ECS7005P Risk and Decision-Making for Data Science and AI 2021
Hello, dear friend, you can consult us at any time if you have any questions, add WeChat: daixieit
Summer Examination Period 2021 — May — Semester B
ECS7005P Risk and Decision-Making for Data Science and AI
Question 1
A new virus is affecting the population. People who have the virus will normally have specific symptoms such as a cough and the loss of the sense of taste and/or smell.
It is estimated that 1 in 5 of people who suffer these symptoms have the virus and 1 in 2000 people without these symptoms have the virus.
A test for the virus has the following accuracy
· For people with symptoms, the true positive rate is 90% and the false positive rate is 5%
· For people without symptoms, the true positive rate is 80% and the false positive rate is 1%
Answer the following questions:
a) If we know that 5% of the population have symptoms, what percentage of the population has the virus? [2 marks]
b) What is the probability that a person with symptoms will test positive? [2 marks]
c) What is the probability that a person without symptoms will test positive? [2 marks]
d) A person with symptoms tests positive. What is the probability they have the virus? [2 marks]
e) A person with symptoms tests negative. What is the probability they have the virus? [2 marks]
f) A person without symptoms tests positive. What is the probability they have the virus? [2 marks]
g) A person without symptoms tests positive and is subject to an additional test. Assuming that a second test is independent of the first, what is the probability they test positive in this second test? [4 marks]
h) A person without symptoms tests positive in both the first and second test. What is the probability they have the virus? [4 marks]
[Question 1 Total: 20 marks]
Question 2
Table 1 summarizes the results from an observational study into the effectiveness of two drugs A and B for treating migraine
|
Patients aged < 50 |
Patients aged 50+ |
||
|
Effective |
Non-effective |
Effective |
Non-effective |
Drug A |
420 |
80 |
70 |
30 |
Drug B |
85 |
15 |
150 |
50 |
The ‘success rate’ is the percentage of effective outcomes.
Answer the following questions:
a) What was the ‘success rate’ for Drug A for the study participants overall? [1 mark]
b) What was the ‘success rate’ for Drug B for the study participants overall? [1 mark]
c) What was the ‘success rate’ for Drug A for the study participants aged < 50? [1 mark]
d) What was the ‘success rate’ for Drug B for the study participants aged < 50? [1 mark]
e) What was the ‘success rate’ for Drug A for the study participants aged 50+? [1 mark]
f) What was the ‘success rate’ for Drug B for the study participants aged 50+? [1 mark]
g) What can you conclude from the above results? [2 marks]
h) Name the paradox evident in this study. [1 mark]
i) What is the main cause of the paradox in this example? [3 marks]

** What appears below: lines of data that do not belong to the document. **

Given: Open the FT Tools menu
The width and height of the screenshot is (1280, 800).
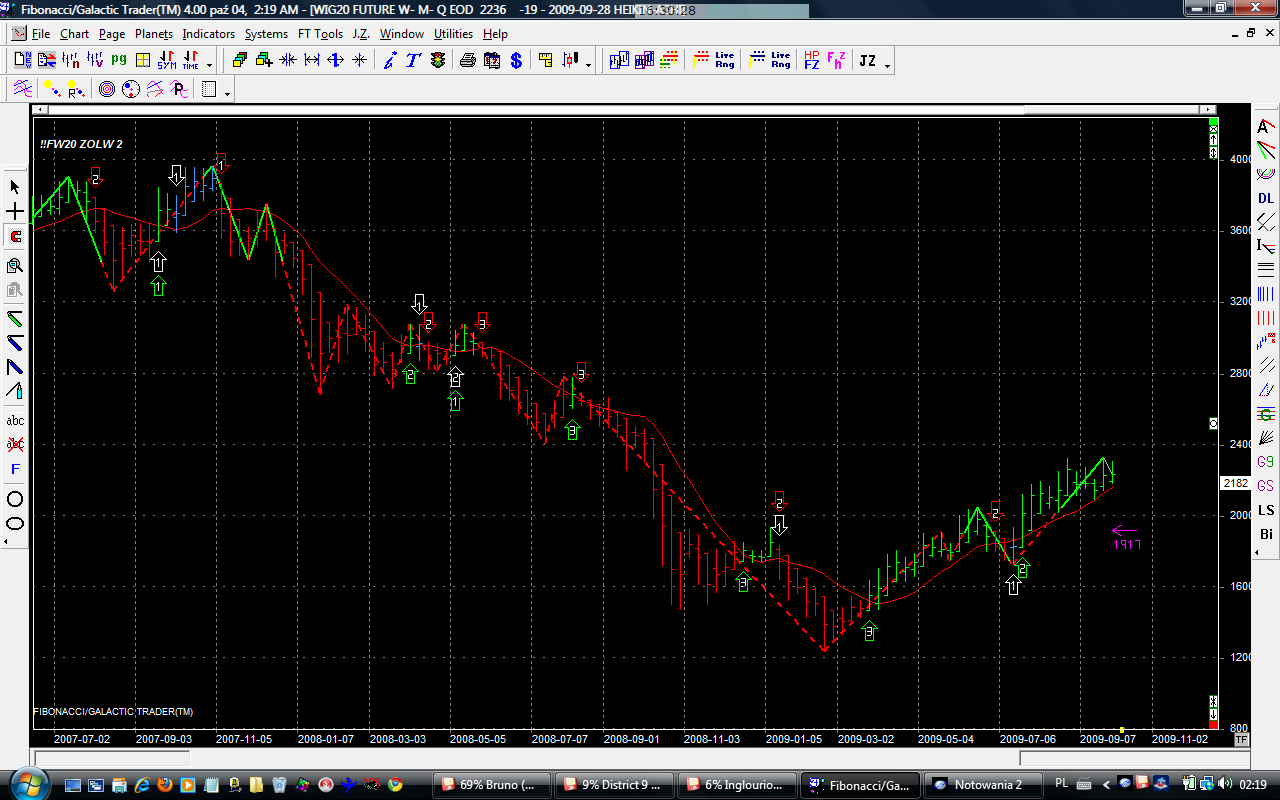Looking at the screenshot, I should click(313, 34).
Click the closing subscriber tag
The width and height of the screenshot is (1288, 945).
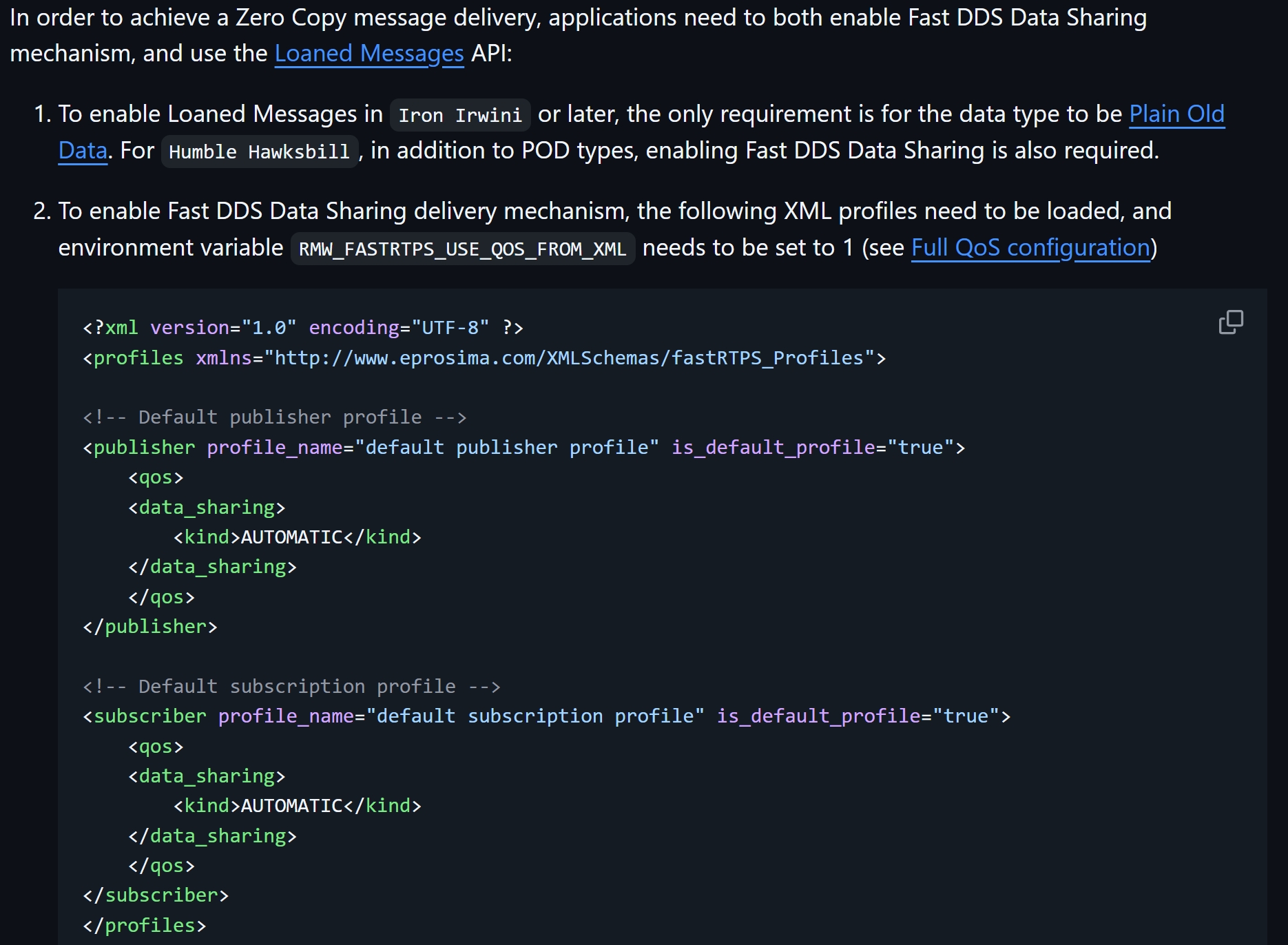(x=156, y=895)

j) Draw the causal model that explains the data and write down the probability tables for each node in that model. [6 marks]
k) How would you amend the model to one that avoids the paradox? [2 marks]
l) By doing what you proposed in k) (or by other means) estimate the ‘true’ success rate for each drug for the whole population. [4 marks]
m) Suppose you know that a patient took Drug A and the outcome was not effective. We don’t know the patient’s age, but we want to answer the counterfactual question; “Would the outcome have been effective if this patient had taken Drug B instead of Drug A?”. In your answer to this question provide a sketch of a causal model that supports your reasoning. [6 marks]
[Question 2 Total: 30 marks]
It is known that about 2.3% of people who have sleeping disorders have severe insomnia (defined as going more than 36 hours without being able to sleep at all)
A study of 1000 people who have sleeping disorders discovered that tea-drinkers (classified as those who drink more than 2 cups of tea a day) are more likely to suffer severe insomnia.
|
Tea-drinkers |
Not tea-drinkers |
Severe insomnia |
9 |
14 |
Other sleeping disorders |
291 |
686 |
Total |
300 |
700 |
a) Answer the following about people with sleeping disorders:
i) What is the relative increase in risk of having severe insomnia for tea drinkers compared to non-tea drinkers? [3 marks]
ii) What is the absolute increase in risk of having severe insomnia for tea drinkers compared to those who are not tea-drinkers? [3 marks]
b) Suppose we know that 10% of the population have sleep disorders. Of those with sleeping disorders, 30% are tea—drinkers. Of those with no sleeping disorders only 20% are tea drinkers. Answer the following questions about the whole population:
i) What is the relative increase in risk of having severe insomnia for tea-drinkers compared to those who are not tea-drinkers? [5 marks]
ii) What is the absolute increase in risk of having severe insomnia for tea drinkers compared to those who are not tea-drinkers? [5 marks]
Hint: you should assume a population size of 100,000 and create two tables like above for people with and without sleep disorders.
c) What paradox could be triggered if you used the above 1000-person study to make inferences about the risk of severe insomnia caused tea-drinking to the entire population? [2 marks]
d) Which of the following headlines is the most misleading? [2 marks]
i) “Study shows people with sleeping disorders should consider cutting down on the amount of tea they drink”.
ii) “Drinking more than 2 cups of tea a day more than doubles the risk of having the most severe form of sleep disorder”.
iii) “People with sleeping disorders who drink more than 2 cups of tea a day are at increased risk of the most severe sleep deprivation”.
iv) “Drinking more than 2 cups of tea a day may lead to severe sleep deprivation”.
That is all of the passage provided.